The federal government has released a new report on biodiversity, Canadian Biodiversity: Ecosystem Status and Trends 2010, in advance of the COP10 meeting that started this week. The report, which is a joint federal/ provincial/ territorial initiative to assess Canada’s ecosystems, focuses on trends in ecosystem condition, drivers and stressors. It is billed as the first assessment of Canada’s biodiversity from an ecosystem perspective.
This report is a first step in Canada’s Biodiversity Outcomes Framework, outlining the health of Canada’s ecosystems and enabling the government to better define the national biodiversity agenda and set priorities. It also provides a good measure of Canada’s progress towards achieving the Convention on Biological Diversity’s (CBD) 2010 Biodiversity Target.
Some excerpts from the report’s Executive Summary:
Some findings reveal that much of Canada’s natural endowment remains healthy, including large tracts of undisturbed wilderness, internationally significant wetlands, and thriving estuaries, particularly in sparsely populated or less accessible areas. Forest area is fairly stable. Over half of Canada’s landscape remains intact and relatively free from human infrastructure. Although much is in the more remote North, this also includes large tracts of boreal forest and coastal temperate rainforest.Canada maintains commercial and recreational freshwater and marine fisheries of significant economic and cultural importance.
Some key findings identify ecosystems in which natural processes are compromised or increased stresses are reaching critical thresholds. Examples include: fish populations that have not recovered despite the removal of fishing pressure; declines in the area and condition of grasslands, where grassland bird populations are dropping sharply; and, fragmented forests that place forest-dwelling caribou at risk.
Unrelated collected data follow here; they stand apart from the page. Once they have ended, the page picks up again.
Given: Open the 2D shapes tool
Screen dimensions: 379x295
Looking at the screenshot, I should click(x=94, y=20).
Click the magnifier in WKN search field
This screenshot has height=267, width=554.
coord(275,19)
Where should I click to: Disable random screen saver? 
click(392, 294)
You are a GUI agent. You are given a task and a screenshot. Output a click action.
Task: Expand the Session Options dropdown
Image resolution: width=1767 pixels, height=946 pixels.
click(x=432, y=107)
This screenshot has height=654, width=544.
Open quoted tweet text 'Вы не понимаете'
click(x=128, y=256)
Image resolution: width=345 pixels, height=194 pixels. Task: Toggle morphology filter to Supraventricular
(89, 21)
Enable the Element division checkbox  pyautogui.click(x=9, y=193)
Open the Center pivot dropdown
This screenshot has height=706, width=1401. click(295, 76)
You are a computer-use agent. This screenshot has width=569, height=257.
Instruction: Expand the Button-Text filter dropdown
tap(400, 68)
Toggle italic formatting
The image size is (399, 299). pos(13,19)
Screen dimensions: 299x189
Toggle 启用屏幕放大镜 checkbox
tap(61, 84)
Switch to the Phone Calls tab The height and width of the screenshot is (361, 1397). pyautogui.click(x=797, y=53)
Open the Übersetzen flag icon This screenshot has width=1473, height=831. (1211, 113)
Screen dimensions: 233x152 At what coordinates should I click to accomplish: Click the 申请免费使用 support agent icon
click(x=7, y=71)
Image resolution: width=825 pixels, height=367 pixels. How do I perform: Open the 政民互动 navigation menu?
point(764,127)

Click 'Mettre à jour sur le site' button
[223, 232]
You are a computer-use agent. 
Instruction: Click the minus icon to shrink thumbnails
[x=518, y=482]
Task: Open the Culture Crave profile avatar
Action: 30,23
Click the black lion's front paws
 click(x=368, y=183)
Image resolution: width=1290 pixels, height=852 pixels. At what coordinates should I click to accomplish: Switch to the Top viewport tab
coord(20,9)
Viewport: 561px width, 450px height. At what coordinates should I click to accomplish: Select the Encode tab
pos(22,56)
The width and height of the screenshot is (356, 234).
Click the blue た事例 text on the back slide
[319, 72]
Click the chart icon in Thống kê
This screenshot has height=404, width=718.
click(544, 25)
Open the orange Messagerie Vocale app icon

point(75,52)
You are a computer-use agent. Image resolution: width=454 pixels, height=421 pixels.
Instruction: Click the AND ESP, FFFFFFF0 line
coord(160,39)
We’re glad to see a comprehensive report that addresses the state of Canada’s biodiversity, but we’re puzzled as to why Environment Canada released such an important document in silence – there isn’t yet a news release about it on the department’s website to publicly announce the availability of the report and most of the media attention has been as a result of opposition critics questioning the government’s commitment to the UN summit in Nagoya, Japan.
As the International Year of Biodiversity draws to a close, we continue to ask the government to safeguard the vast array of biodiversity in Canada, for the world and for future generations.